I'm glad Gabapentin and Topamax work so well for you guys. I was put on Gabapentin at really high doses (9000mg/day or something stupid high) along with Topamax in high doses at the same time. It fried my brain so badly that I had to drop out of school. I couldn't think. I couldn't learn new information and I couldn't even read a page in my books without, #1 - falling asleep and #2 - having to reread over and over again and I couldn't tell you what I had just read. It was like there was a hole in my brain and my thoughts were just falling out. It took years to recover. Even after I complained extensively my Doctor kept me on it until I had a collection of Doctors who had told me that both of these meds cause the type of neurological issues that I was experiencing. I went for months on them with what I felt was no brain function. It was like I had alzheimers. I was not employed at the time due to RSD issues but I couldn't even function to cook dinner. I would forget what I was doing. Years later I think my brain is still slow, maybe 90% recovered, but I'm not the same. That's a lot of words to say, those meds will not work for me, unfortunately. So many Doctors want to give them to me but I just can't go down that path again. I felt dead inside and that's worse than RSD, at least by a little. I'm glad they work for you guys - I wouldn't take them both together or at the doses I was at as a precautionary but I do appreciate the suggestions.

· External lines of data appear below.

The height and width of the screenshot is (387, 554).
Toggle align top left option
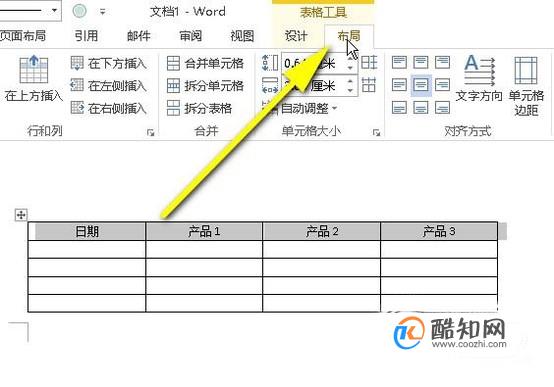399,63
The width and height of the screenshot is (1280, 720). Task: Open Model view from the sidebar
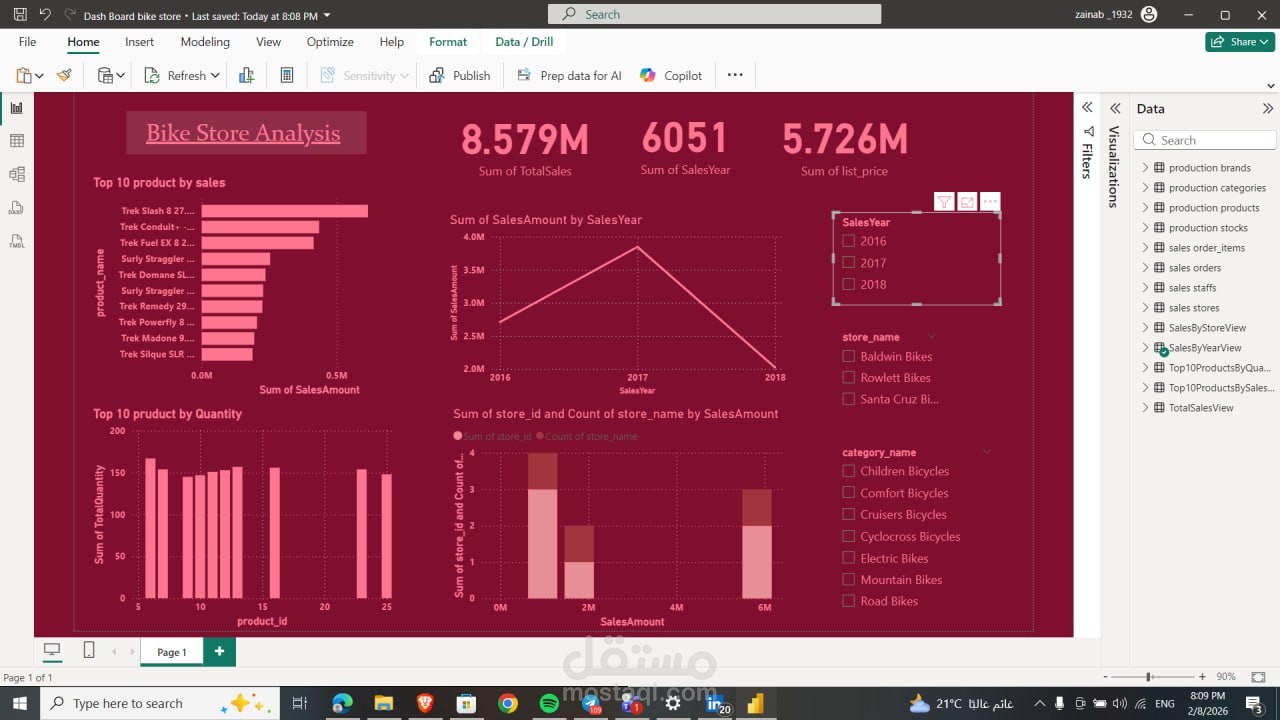pos(16,172)
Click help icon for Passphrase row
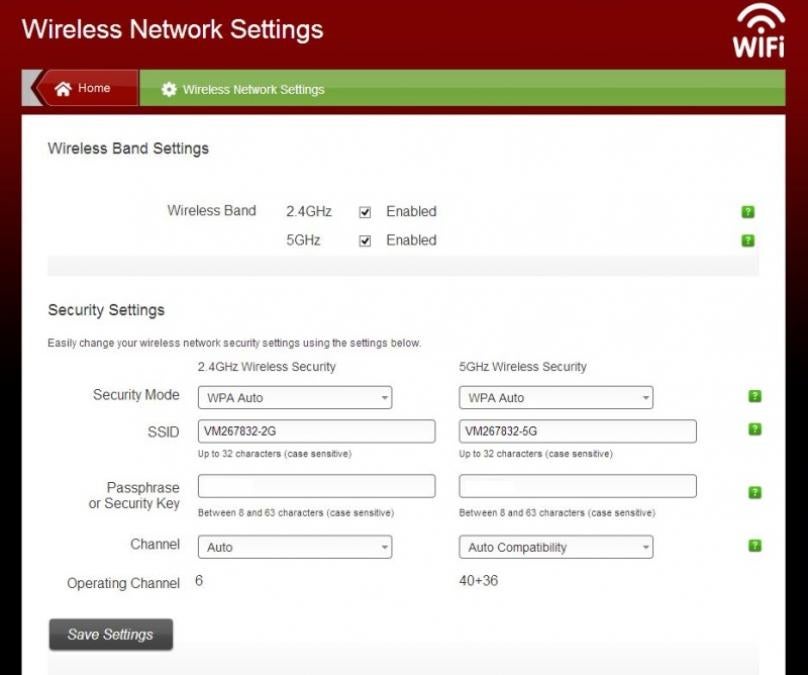 point(754,493)
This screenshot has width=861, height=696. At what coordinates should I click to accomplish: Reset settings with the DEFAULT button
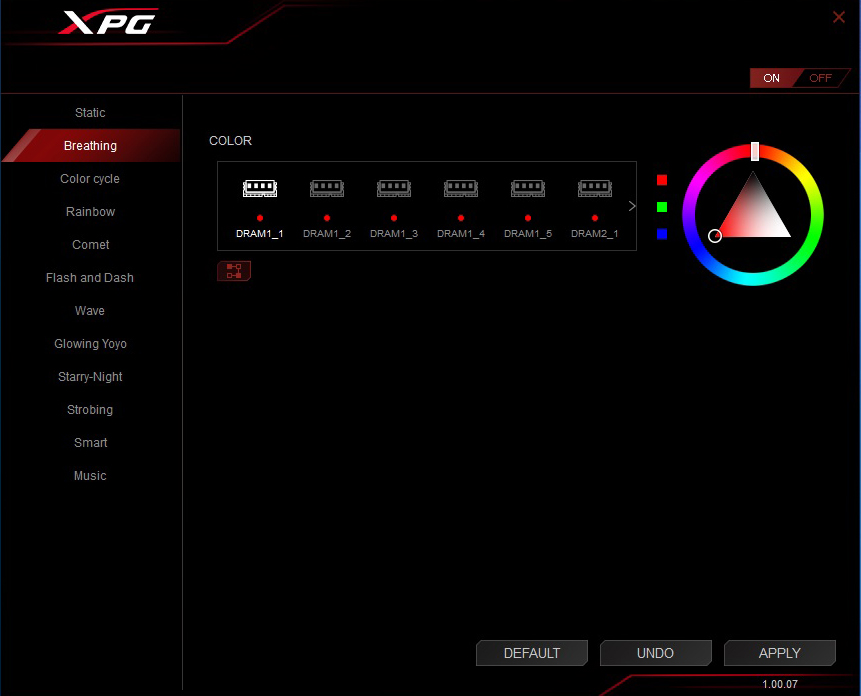532,653
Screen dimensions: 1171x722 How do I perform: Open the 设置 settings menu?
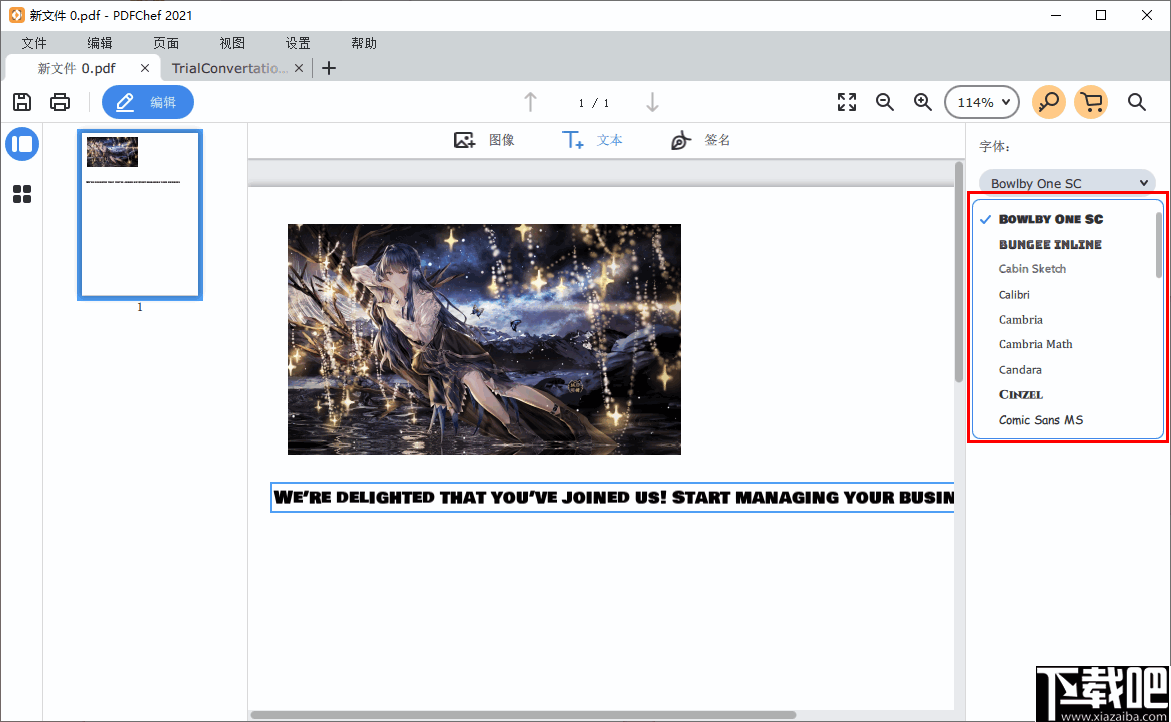coord(297,42)
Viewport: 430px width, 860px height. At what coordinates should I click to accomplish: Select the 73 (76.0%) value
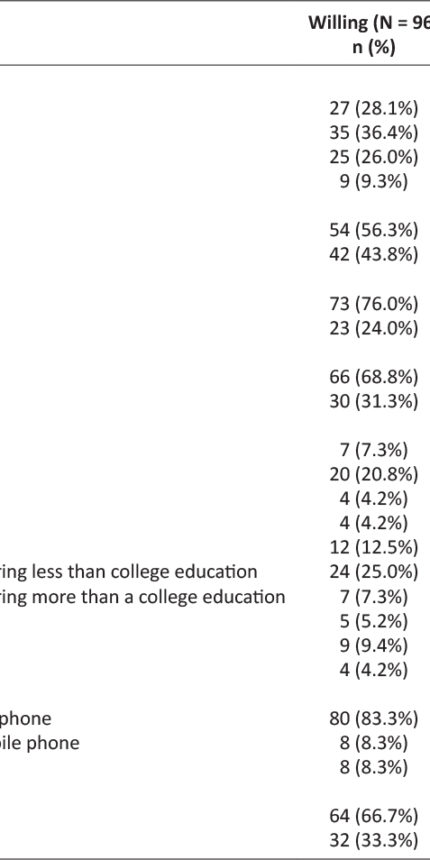(374, 304)
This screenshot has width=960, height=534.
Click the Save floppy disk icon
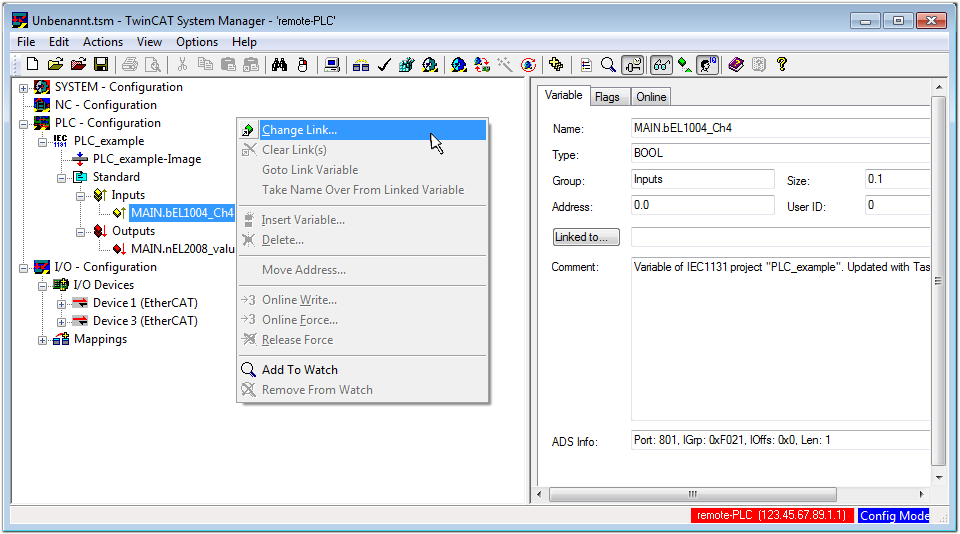point(101,65)
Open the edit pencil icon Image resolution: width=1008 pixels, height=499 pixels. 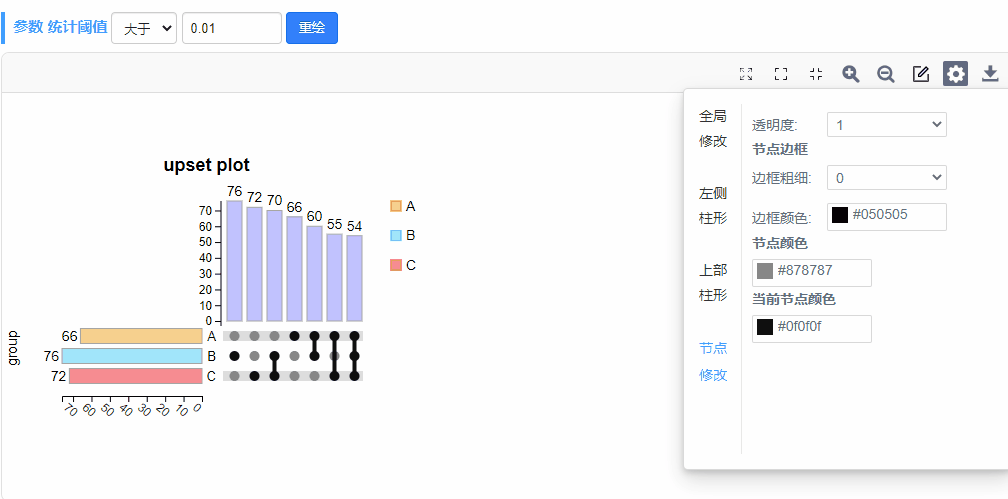(921, 74)

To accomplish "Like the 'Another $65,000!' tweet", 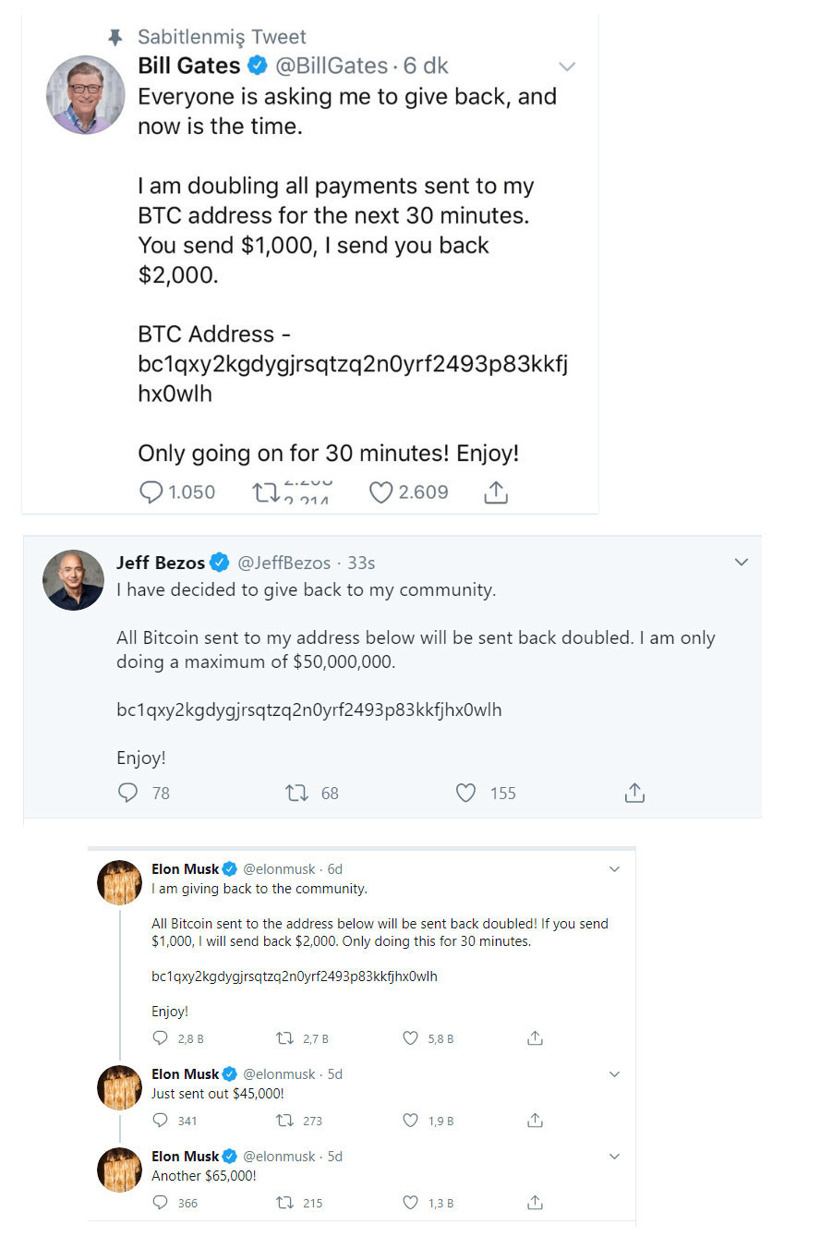I will [409, 1203].
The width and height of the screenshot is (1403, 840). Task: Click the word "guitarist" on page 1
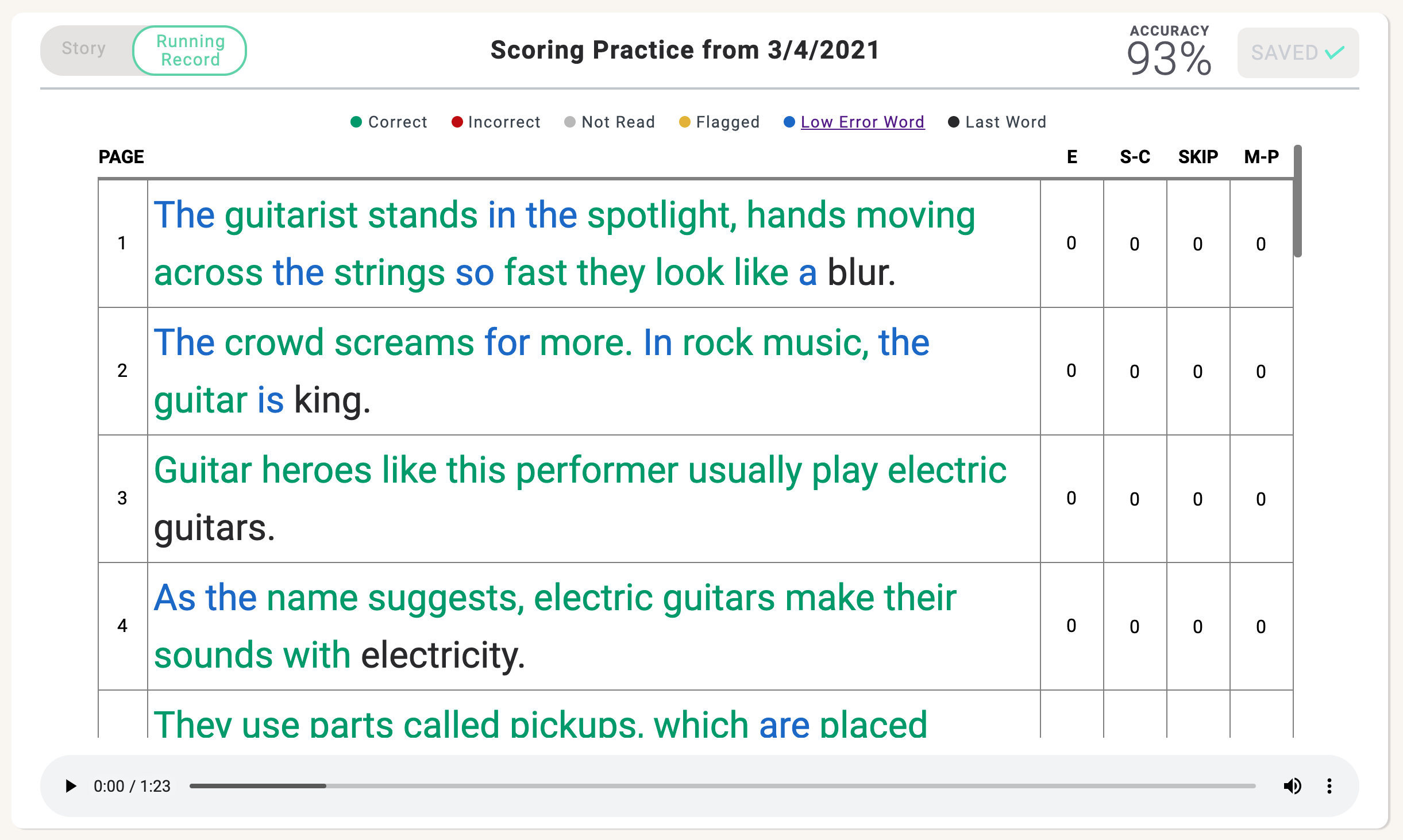tap(291, 215)
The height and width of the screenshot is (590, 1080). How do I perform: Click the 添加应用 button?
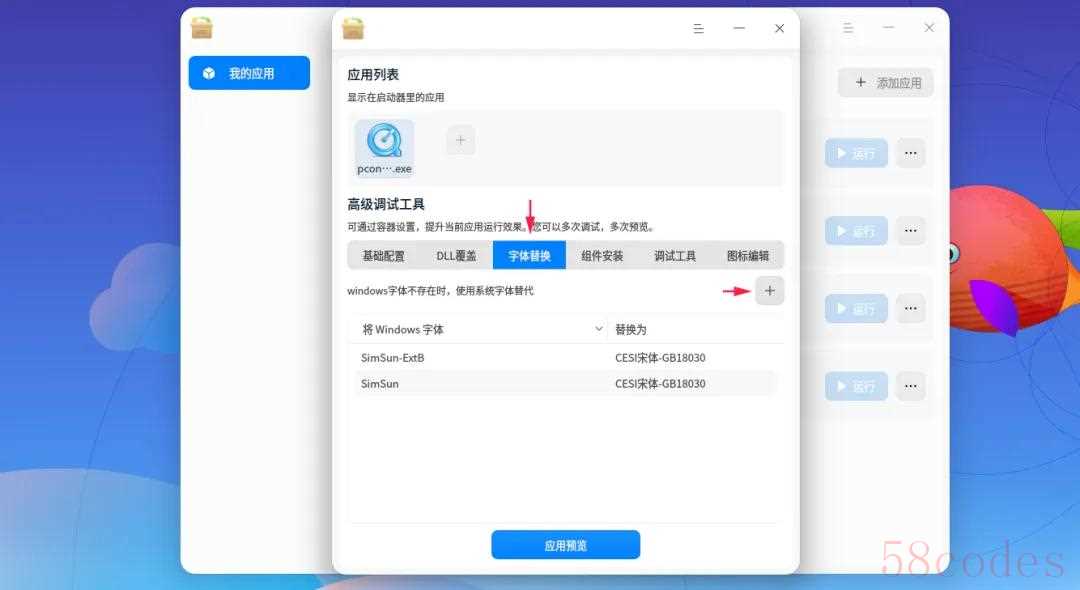(886, 83)
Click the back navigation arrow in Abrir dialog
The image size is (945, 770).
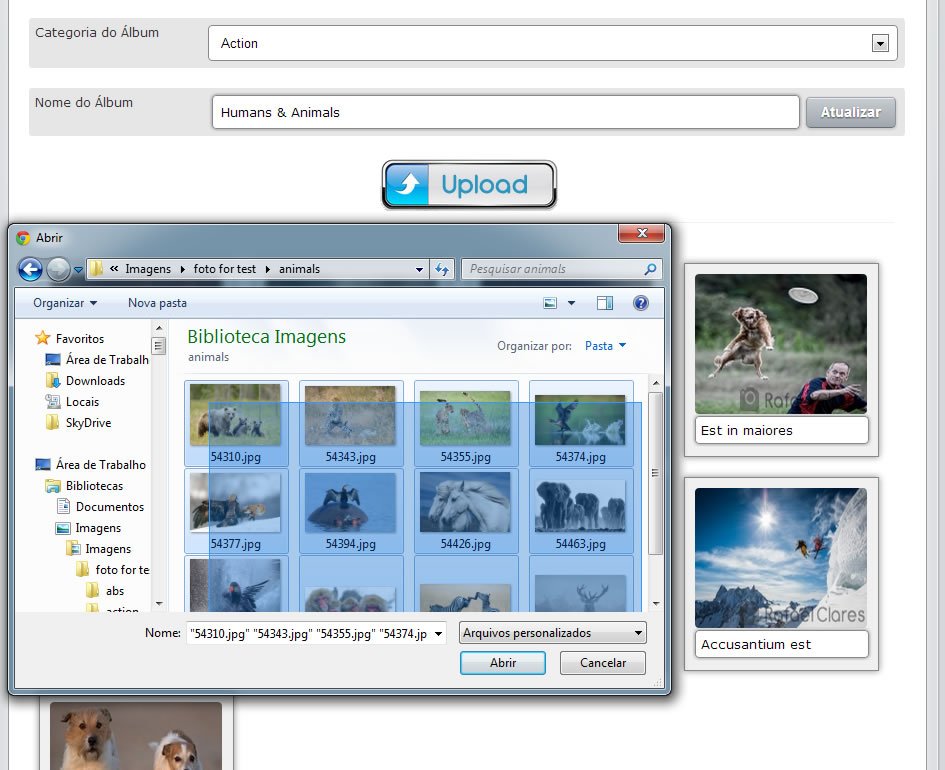click(x=30, y=269)
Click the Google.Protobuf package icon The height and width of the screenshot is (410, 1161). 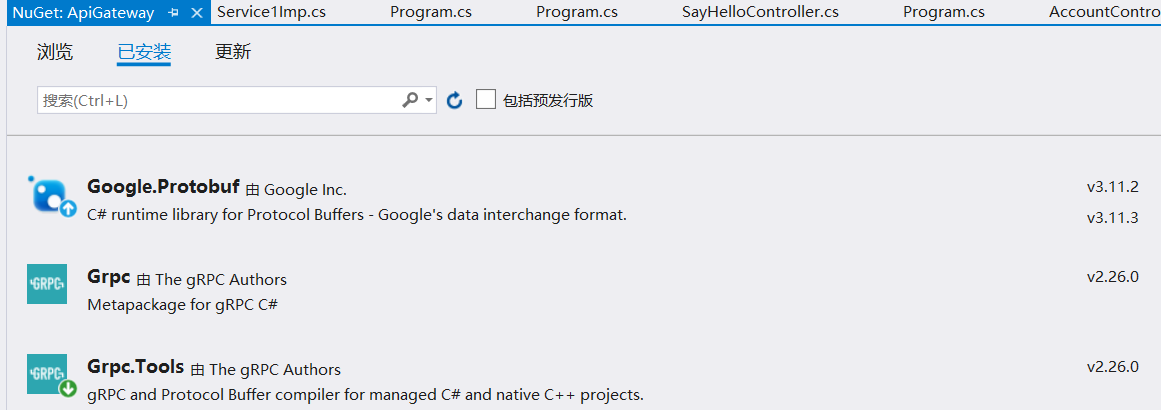coord(48,195)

I found this device: http://myrelaxis.com/ and I'm torn on it. It would work for RLS right when you fall asleep, but it shuts off. The other part is that I can't imagine vibrations on RSD legs. OUCH! But I do wonder about it interrupting nerve pain issues. The trial only costs you $50 after the rebate so it's not a huge loss if it doesn't work.

I tried turning the AC up super high last night and snuggling under a blanket. I ended up too warm anyway so I may just have to wait for cold weather for that theory. Seems like RSD is heat sensitive no matter what.

I also have no circulation. I can be under a pile of covers and a heating pad for an hour and my legs are still ice cubes if people touch them. The other interesting thing - I can't sense temperature with my arms or legs so I don't know if I'm cold or hot. I got frostbite in my toes once because of this. I had no idea they were even cold! Boiling water or touching pans in the oven do not register for me either. I usually have burns on at least one hand at any given moment. So the temperature thing makes sense for me somehow with sleep, I am almost always cold, but I hate being hot and I get hot when I'm asleep. I still think there is something there about regulating the temperature.

I tried making blanket stands to keep sheets off of my legs in the beginning but I always kicked them down, usually with quite a bit of pain. I don't cover my legs now when I sleep unless it's super cold so nothing touches them.

I love all of the ideas. I think we'll find something neurologically in the end but I know the sleep Doctor doesn't understand RSD so if the link is there, I'll have to find it. Thanks for the help so far.

What works yesterday doesn't work always.....I don't do well with those meds either. For a while too I wondered about my CRPS being quite....for me this monster was always present but not always aggressive. Waiting for anything to trigger it's ugly head.
Yes, I get super hot at night.....but for some reason as of late I can tolerate that at night only. If I get hot during the day I am uncomfortable in my skin. The ceiling fan is usually on at night too....
But for this week I ve been ice cold feet and hands. I read somewhere that cold numb hands lack of vitamin b12....dunno if true or not. And the stinging is from head to toe....especally at injury sights, face, arms and torso.....
So T keep us posted with you story, success and not so.